This book studies the algebraic and topological characterization of closed 4-manifolds. It collects and extends the author’s work from two previous books [2- knots and their groups, Cambridge University Press (1989; Zbl 0669.57008), The algebraic characterization of geometric 4-manifolds, Cambridge University Press (1994; Zbl 0812.57001)] as well as a large body of his research published in journals and other books. It serves well as a reference for this material and is highly recommended for graduate students and other researchers in the area. Its goal is to characterize algebraically the closed 4-manifolds that fiber nontrivially, admit geometric structures, or are obtained by surgery on 2-knots.
After introducing group theoretic preliminaries in the first chapter, the remainder of the book consists of three parts. The first part (Chapters 2-6) covers “General Results on Homotopy and Surgery”; the second part (Chapters 7-13) covers “Geometries and Geometric Decomposition”; the third part (Chapters 14-18) covers “2-knots”. We briefly survey each part.
In Chapter 2 the author reviews background material on 2-Complexes and \(PD_3\)-complexes. Chapter 3 presents the homotopy theory of \(PD_4\)-complexes, including closed 4-manifolds. These are determined by the algebraic 2-type and orientation character, although in many cases this reduces to the fundamental group, first Stiefel- Whitney class, and Euler characteristic. General criteria are given for two closed 4- manifolds to be homotopy equivalent, and applied to characterize aspherical 4-manifolds. In Chapter 4, mapping tori and circle bundles are studied. The author shows that a finite \(PD_4\)-complex is homotopy equivalent to a mapping torus \(M(f) = X \times I/(x,0) \sim (f(x),1),\) with \(X\) a \(PD_3\)-complex, iff the fundamental group of \(M(f) \) is an extension of the integers by a finitely presentable normal subgroup and the Euler characteristic is 0. He also studies the related problem of characterizing the total spaces of circle bundles over 3-dimensional bases. In particular, he solves this problem in the aspherical case. Chapter 5 studies surface bundles. The author shows that if \(M\) is a \(PD_4\) complex and \(B,F\) are aspherical closed surfaces, then \(M\) is homotopy equivalent to the total space of a bundle with base \(B\) and fiber \(F\) iff the fundamental group of \(M\) is an extension of \(\pi_1(B)\) by \(\pi_1(F)\) and \(\chi(M) = \chi(B)\chi(F).\) In Chapter 6, the Whitehead group and surgery obstruction theory is studied. This is used to show that for certain classes of 4-manifolds, the manifold is determined up to homeomorphism by homotopy type. One such result states that if \(M\) is a closed 4-manifold that is homotopy equivalent to the total space \(E\) of an \(S^2\)-bundle over an aspherical surface, then it is \(s\)-cobordant to \(E\).

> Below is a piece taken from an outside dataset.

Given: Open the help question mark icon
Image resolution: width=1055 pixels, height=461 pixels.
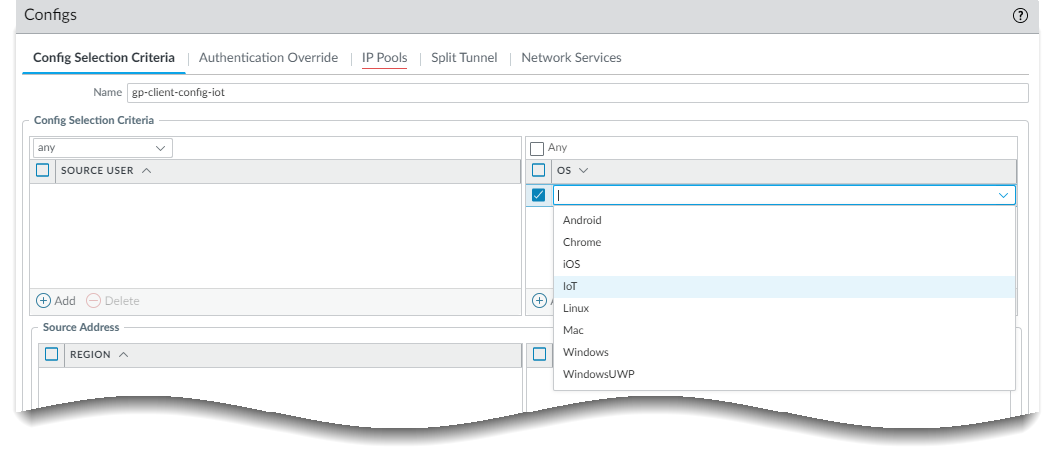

The second part studies geometries and geometric decompositions of 4-manifolds. Chapter 7 introduces the 19 4-dimensional geometries and shows the limitations of geometric methods in dimension 4. In Chapter 8 4-dimensional infrasolvmanifolds are characterized up to homeomorphism. The author also studies the question of when such a manifold is the mapping torus by a self-homeomorphism of a 3-manifold. All 4-dimensional infrasolvmanifolds are shown to be determined up to diffeomorphism by their fundamental groups. Chapters 9-12 study the other geometries, organized in terms of the model being homeomorphic to \(\mathbb R^4, S^2\times \mathbb R^2, S^3 \times \mathbb R, \) or being compact. Aspherical geometric 4-manifolds are determined up to \(s\)-cobordism by their homotopy type. The final chapter of this part concerns geometric decompositions of bundle spaces.

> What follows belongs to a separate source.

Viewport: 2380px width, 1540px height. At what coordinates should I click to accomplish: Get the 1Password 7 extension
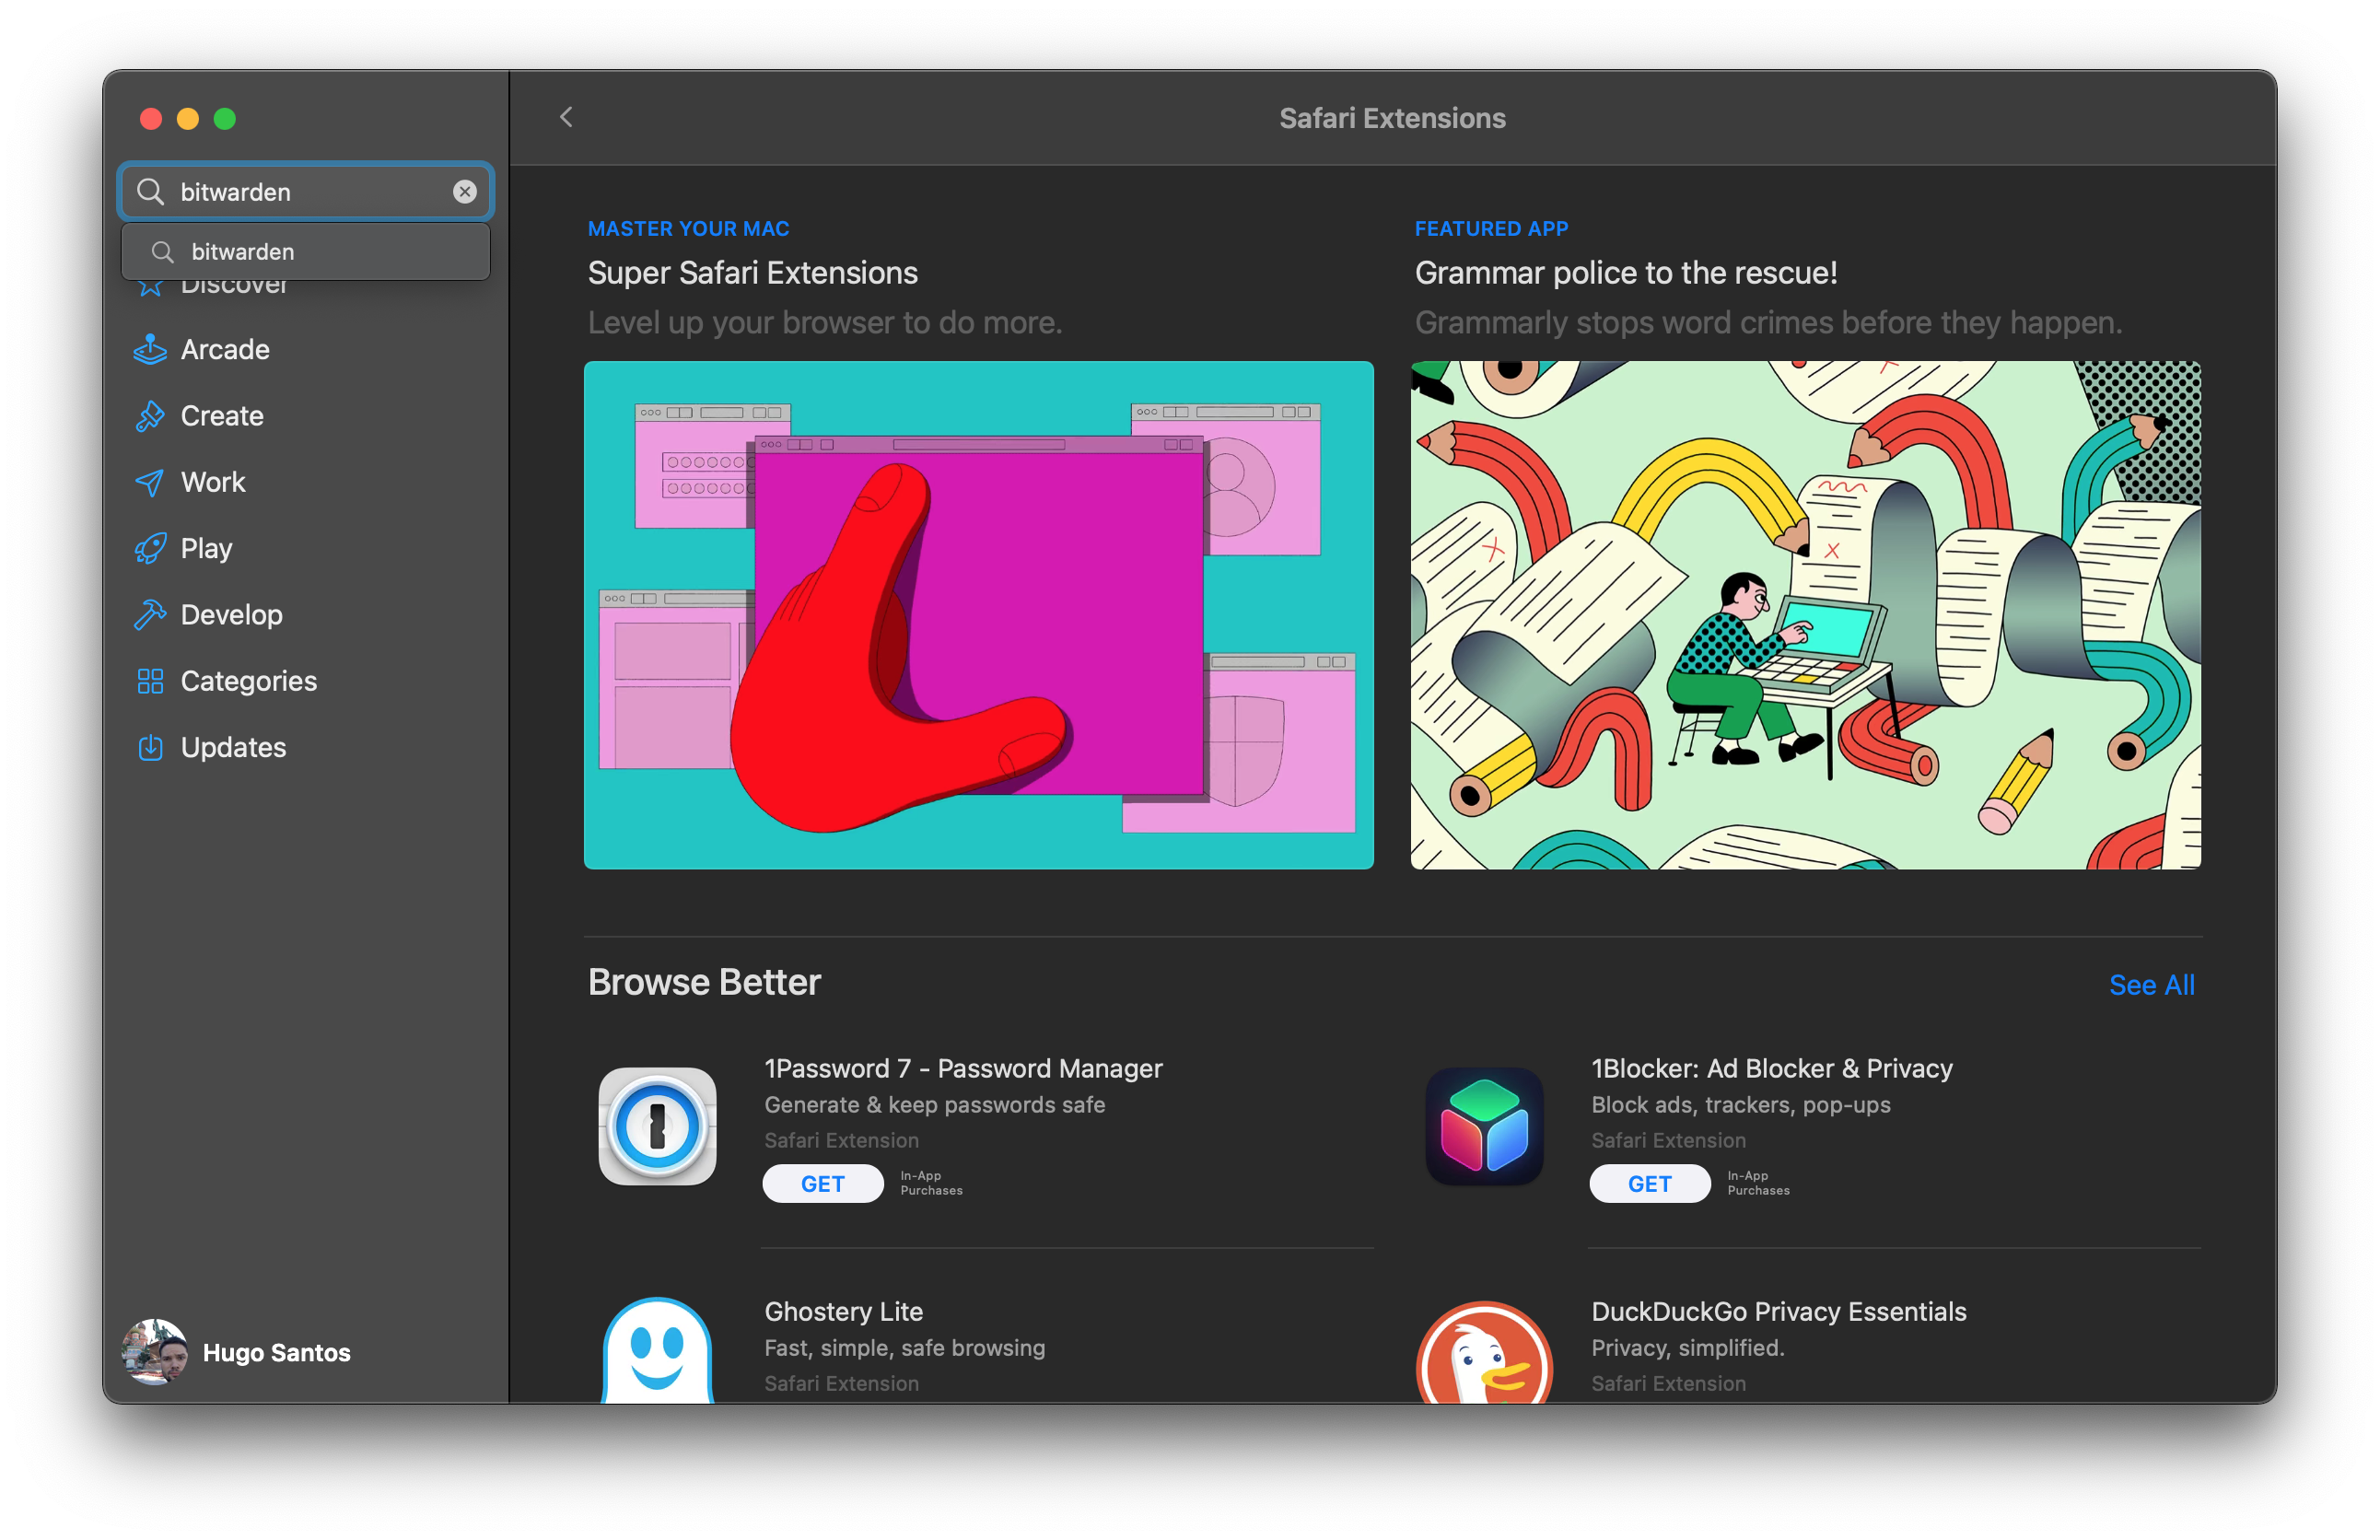point(822,1184)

The third part concerns 2-knots. Chapter 14 introduces basic constructions related to 2-knots, such as surgery on 2-knots, which often yields aspherical spaces. A main theorem says the 4-manifold resulting from surgery is aspherical iff the knot group is a \(PD_4\)-group. The remaining chapters first treat fundamental group restrictions and then geometric structures that arise for 2-knots, as well as important classes of 2-knots. In Chapter 17 the author characterizes the closed 4-manifolds obtained by surgery on certain 2-knots, and shows that just eight of the 4-dimensional geometries are realized by knot manifolds.